Saved entries:

========

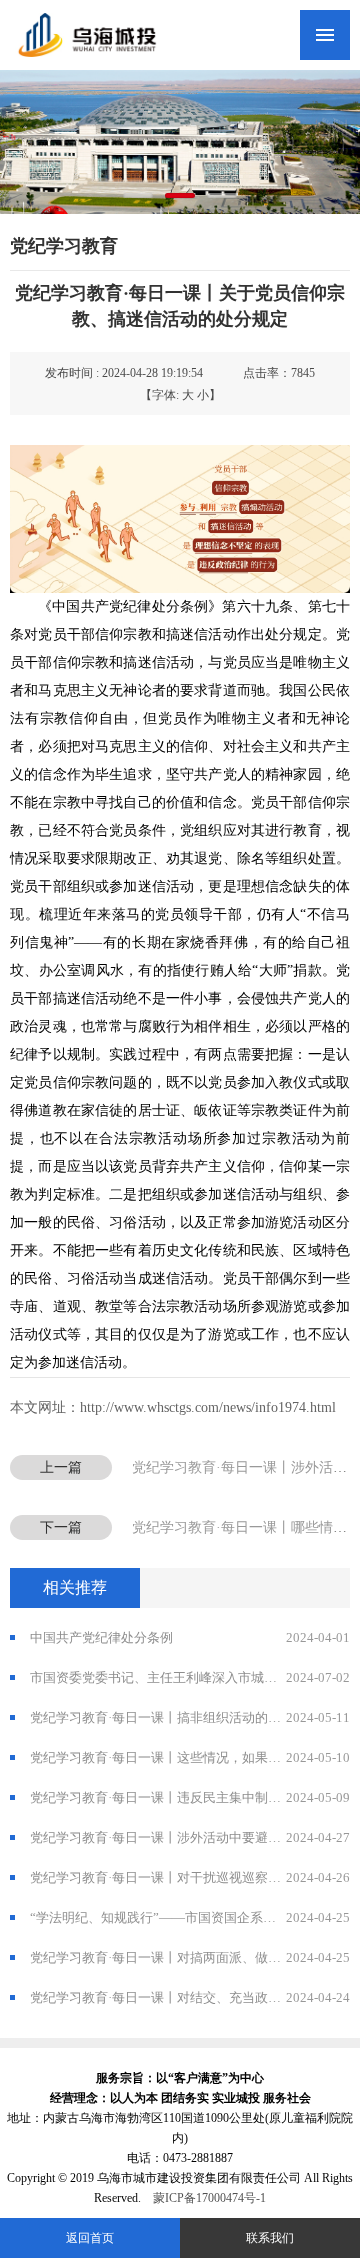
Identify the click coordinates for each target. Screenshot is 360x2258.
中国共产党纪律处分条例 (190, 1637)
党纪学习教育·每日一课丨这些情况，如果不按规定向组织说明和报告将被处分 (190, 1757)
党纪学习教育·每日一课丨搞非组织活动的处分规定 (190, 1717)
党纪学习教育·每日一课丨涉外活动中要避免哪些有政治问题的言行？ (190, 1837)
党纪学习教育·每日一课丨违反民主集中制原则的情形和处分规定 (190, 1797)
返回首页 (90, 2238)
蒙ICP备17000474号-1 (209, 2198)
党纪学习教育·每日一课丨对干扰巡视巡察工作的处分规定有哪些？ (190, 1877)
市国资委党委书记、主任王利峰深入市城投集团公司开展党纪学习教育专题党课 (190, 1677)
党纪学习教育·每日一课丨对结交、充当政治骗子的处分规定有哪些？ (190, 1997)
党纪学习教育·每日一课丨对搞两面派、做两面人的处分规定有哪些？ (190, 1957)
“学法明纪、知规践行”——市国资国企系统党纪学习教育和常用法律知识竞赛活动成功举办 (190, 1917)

========

▸ **ABOUT THIS EXERCISE**
Give back all entries exactly. No pictures belong in the copy.

▸ **SOLUTION TO THIS TASK**
Identify the click coordinates for each target. Screenshot is 360x2258.
中国共产党纪律处分条例 (190, 1637)
党纪学习教育·每日一课丨这些情况，如果不按规定向组织说明和报告将被处分 (190, 1757)
党纪学习教育·每日一课丨搞非组织活动的处分规定 (190, 1717)
党纪学习教育·每日一课丨涉外活动中要避免哪些有政治问题的言行？ (190, 1837)
党纪学习教育·每日一课丨违反民主集中制原则的情形和处分规定 (190, 1797)
返回首页 (90, 2238)
蒙ICP备17000474号-1 (209, 2198)
党纪学习教育·每日一课丨对干扰巡视巡察工作的处分规定有哪些？ (190, 1877)
市国资委党委书记、主任王利峰深入市城投集团公司开展党纪学习教育专题党课 (190, 1677)
党纪学习教育·每日一课丨对结交、充当政治骗子的处分规定有哪些？ (190, 1997)
党纪学习教育·每日一课丨对搞两面派、做两面人的处分规定有哪些？ (190, 1957)
“学法明纪、知规践行”——市国资国企系统党纪学习教育和常用法律知识竞赛活动成功举办 (190, 1917)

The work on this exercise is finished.